コラム延長戦!「文字の窓 ことばの景色」。

 

「一言でいうと」

 学生時代、ある講演会で、結構難しい経済学の話を聞いたことがあった。講演後の質疑に入る前に、司会者が「先生、今日の要点を一言でいっていただくと?」と切り出した。難解だったので、正直、筆者はその答えに期待した。司会者もこのままでは会場からの質問がでないと思ったのだろうか——だから決して悪気はなかったと思う。が、講師先生は不愉快に思ったのか司会者のほうを向きもせず(これにはちょっとひやっとした)、しかし声を荒げることはなくむしろ落ち着いた声で、「一言で言えないことだから90分こうして話してきたわけですが」と返した。本音だろうし、正論だろう(と、これは今の筆者の感想)。もしかしたら講師先生はこのストレートな返しが〝ウケる〟と思ったのかもしれなかった——が、実際には、思い切り会場は静まりかえってしまった。そのとき、筆者達(聴講者)を見据える先生の表情が少し戸惑いを帯びたように見えたので、もしかしたら「ありゃ?! みな引いちゃったか~」と思ったのだろうか、今度は司会者のほうに向き直りつつ、「いやいや、今日、実は、半期掛けて大学で講義していることを90分にしたので、あちこち詰め込んで難しかったと思います、一言では……なかなかねぇ……」とそこではじめてすこしはにかんだような顔をされ、辛うじて会場の温度もじわじわ回復しはじめた。司会者も大仰に手を振って、いやいや申し訳ございませんっ!などとまくしたてて、そこからなんとかうまく立て直して、結局それなりにつつがなく質疑も進んで、終わった記憶がある。

 「一言でどうぞ」——このことばを、スパッと相手の答えを気持ちよく引き出す、魔法、万能の「フリ(仕向け)」だと思っている人がしばしばいる。が、それは概ね勘違いだろうと思う。これを使うのは遊びやゲーム感覚のおしゃべり中くらいにしておいたほうがいい。実にテレビ的というか、バラエティ風のキャッチーさがあるけれども、それだけにとりわけ面倒なのは、聞かれたほうがもし答えに窮すると、まるで頭の回転が遅い、とんちがきかないなどという扱いをされかねない、その圧が伴うという点だ。「一言でどうぞ」、それこそたった一言投げかけるだけの側が、圧倒的優位に立つというズルさがある(従って上記講演会の出来事は希なケースだろう)。ということで、この「一言で」は実際、いろいろな場面で、魔法、万能どころか、ほとんどがただの「無茶ぶり」である。
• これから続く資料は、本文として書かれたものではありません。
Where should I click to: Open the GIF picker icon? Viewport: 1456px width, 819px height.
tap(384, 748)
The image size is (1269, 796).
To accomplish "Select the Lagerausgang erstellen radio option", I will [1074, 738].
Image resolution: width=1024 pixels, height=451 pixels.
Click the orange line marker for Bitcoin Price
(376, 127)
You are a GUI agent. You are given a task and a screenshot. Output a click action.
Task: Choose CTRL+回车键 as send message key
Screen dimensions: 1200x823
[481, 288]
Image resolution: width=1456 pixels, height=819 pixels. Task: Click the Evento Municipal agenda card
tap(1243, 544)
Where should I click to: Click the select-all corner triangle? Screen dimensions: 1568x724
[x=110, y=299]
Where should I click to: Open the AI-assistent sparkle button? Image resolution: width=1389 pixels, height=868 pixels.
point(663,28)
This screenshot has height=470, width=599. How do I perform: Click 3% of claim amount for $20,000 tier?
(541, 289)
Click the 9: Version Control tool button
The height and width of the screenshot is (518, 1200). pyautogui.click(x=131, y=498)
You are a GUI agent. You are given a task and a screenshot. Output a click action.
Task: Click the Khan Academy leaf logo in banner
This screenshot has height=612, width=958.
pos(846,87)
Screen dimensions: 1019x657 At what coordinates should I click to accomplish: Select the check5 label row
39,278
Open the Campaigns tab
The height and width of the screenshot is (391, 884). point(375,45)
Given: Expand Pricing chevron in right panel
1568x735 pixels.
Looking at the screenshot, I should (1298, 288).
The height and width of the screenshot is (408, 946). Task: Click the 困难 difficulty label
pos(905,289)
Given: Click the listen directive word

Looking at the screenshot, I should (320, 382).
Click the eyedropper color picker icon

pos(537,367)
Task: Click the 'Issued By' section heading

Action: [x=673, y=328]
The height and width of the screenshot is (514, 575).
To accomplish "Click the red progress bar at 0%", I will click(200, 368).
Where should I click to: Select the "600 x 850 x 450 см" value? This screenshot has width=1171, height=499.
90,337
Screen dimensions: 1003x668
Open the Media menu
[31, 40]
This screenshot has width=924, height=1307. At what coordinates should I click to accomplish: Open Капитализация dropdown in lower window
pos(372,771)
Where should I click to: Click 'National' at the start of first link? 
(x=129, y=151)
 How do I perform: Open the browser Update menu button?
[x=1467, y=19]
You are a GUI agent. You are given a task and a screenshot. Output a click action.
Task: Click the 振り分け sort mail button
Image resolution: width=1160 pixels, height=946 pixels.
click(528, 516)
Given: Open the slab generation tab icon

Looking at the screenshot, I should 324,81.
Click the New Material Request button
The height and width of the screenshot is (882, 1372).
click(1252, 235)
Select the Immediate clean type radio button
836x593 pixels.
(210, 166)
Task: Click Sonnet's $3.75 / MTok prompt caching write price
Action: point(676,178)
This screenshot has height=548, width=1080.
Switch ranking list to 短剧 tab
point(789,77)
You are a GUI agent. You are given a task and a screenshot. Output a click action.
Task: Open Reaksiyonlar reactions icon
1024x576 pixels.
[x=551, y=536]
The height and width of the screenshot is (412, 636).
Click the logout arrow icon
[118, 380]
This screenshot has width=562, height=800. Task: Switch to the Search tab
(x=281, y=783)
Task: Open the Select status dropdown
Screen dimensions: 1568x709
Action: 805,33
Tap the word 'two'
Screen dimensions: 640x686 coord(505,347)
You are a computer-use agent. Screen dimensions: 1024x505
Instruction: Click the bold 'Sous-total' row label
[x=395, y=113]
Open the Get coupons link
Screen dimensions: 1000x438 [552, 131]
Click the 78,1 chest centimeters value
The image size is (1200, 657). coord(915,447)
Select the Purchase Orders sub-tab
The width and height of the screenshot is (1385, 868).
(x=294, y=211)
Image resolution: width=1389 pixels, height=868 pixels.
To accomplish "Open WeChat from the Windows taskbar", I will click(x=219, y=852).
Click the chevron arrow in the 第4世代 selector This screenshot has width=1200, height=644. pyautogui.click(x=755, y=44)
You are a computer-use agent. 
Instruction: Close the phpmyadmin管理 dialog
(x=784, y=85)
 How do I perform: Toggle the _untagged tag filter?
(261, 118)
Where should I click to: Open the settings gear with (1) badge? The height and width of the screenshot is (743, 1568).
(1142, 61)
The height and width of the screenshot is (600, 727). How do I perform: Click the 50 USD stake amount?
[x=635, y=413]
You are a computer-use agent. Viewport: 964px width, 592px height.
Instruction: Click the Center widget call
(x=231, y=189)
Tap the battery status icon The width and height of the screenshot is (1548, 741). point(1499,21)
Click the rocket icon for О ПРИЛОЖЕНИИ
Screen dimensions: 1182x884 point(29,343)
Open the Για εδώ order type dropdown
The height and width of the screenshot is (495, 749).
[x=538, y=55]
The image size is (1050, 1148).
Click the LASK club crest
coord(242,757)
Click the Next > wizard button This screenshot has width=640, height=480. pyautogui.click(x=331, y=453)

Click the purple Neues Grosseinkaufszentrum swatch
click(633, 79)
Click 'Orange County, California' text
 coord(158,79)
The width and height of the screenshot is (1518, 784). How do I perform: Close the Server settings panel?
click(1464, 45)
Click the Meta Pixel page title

たとえば、桃太郎を一言で説明してくださいといわれて、答えられるだろうか。答えたとして、それでよしとできる合意はどうやってとるのだろう。もっといえば一言でいわせてなにになるのか。ちなみに筆者は試みに、無茶と承知で聞くのですがと学生に尋ねてみたことがあるのだが、桃太郎を本当に一言で、というと多くの人が「鬼退治」と答えた。では一でなら?ときくと、みんな「桃」だった(「鬼」ではない)。そこで、これをひっくり返して、「鬼退治」や「桃」の一言、一文字だけを手がかりに、桃太郎を読んで知ったことになるかというと、勿論、そんなはずもない。一言でいわせてなにになるのか?というのはそういう意味である。
 くだんの、「一言でいえないから90分しゃべってきたわけですが」との返しに、会場は水を打ったような静寂に包まれることになったが、実は内心、そうだよなと快哉を送った人はいたかもしれない——今となっては、そう思う。

タイパ重視

 タイパ——タイムパフォーマンスは、「いい」「わるい」、「重視」などといったことばと結び付き、費用対効果ならぬ時間対効果でよしあしが測られる。基本的には、合理主義、功利主義的な考えに裏付けられたものだが、実に現代的であり、かつまた資本主義社会に親和性が高い観念だろうと思う。時間は全員に公平に一日24時間だが、選択肢が膨大なので、実際、時間のマネジメントが、かつてないほど求められるところがあるのは事実だ。
 広い目、長い目でみれば、たとえば東京—大阪間で新幹線や飛行機を使うのはまさしくタイパ重視であり、それは交通網、交通手段発達の歴史に重ねられる。電車の旅自体を目的とでもしないかぎり、在来電車を乗り継いで6時間も7時間もかけてふつうはいかない。しかしこんにち、大阪から東京への出張に新幹線でいくことを取り立ててタイパとはふつう表現しないはずで、社会的にほとんどの人がそういう選択をするようになると、特段タイパともいわれず意識されなくなる。いやそれどころかもっと早くならないだろうか、などと思ったりする。この飽くなき、むき出しの欲とでもいうべきタイパ・コスパ志向は、合理、功利という大看板を背にして、確かに文明社会をここまで切り開いて発展させてきた原動力でもあった。
 ネットの情報によれば、タイパ重視とは Z 世代(若い人たち——所説あるそうだが、おおむね1992−2012年あたりに生まれた人たち)の新たな価値観とよく紹介されていたが、もとをただせば、そんな世代限定ということはないはずである。社会全体でそういう志向性はこれまでも普通にあったわけだから。ただ急速に、そして極端に顕在化してきたきらいがある、ということだろう。後から紹介するように、自分が見たくて選んだ映画であるにもかかわらず、2時間半は長い(=タイパが悪い)というのである。これには驚く人も多いかもしれない。
 ただ、根本的に突き詰めれば、現代文明に生きる人間として、やはりタイパ指向、タイパ追求は否定できるものではないと筆者は思っている(それこそ、否定すると在来線よりも高い運賃を払って新幹線に乗ることの説明が付かない)。ただ、タイパ追求が行きすぎると、そしてそれだけが追い求められ続けると、どういうことになるのかについてはそろそろ考えて良い時期にさしかかっている。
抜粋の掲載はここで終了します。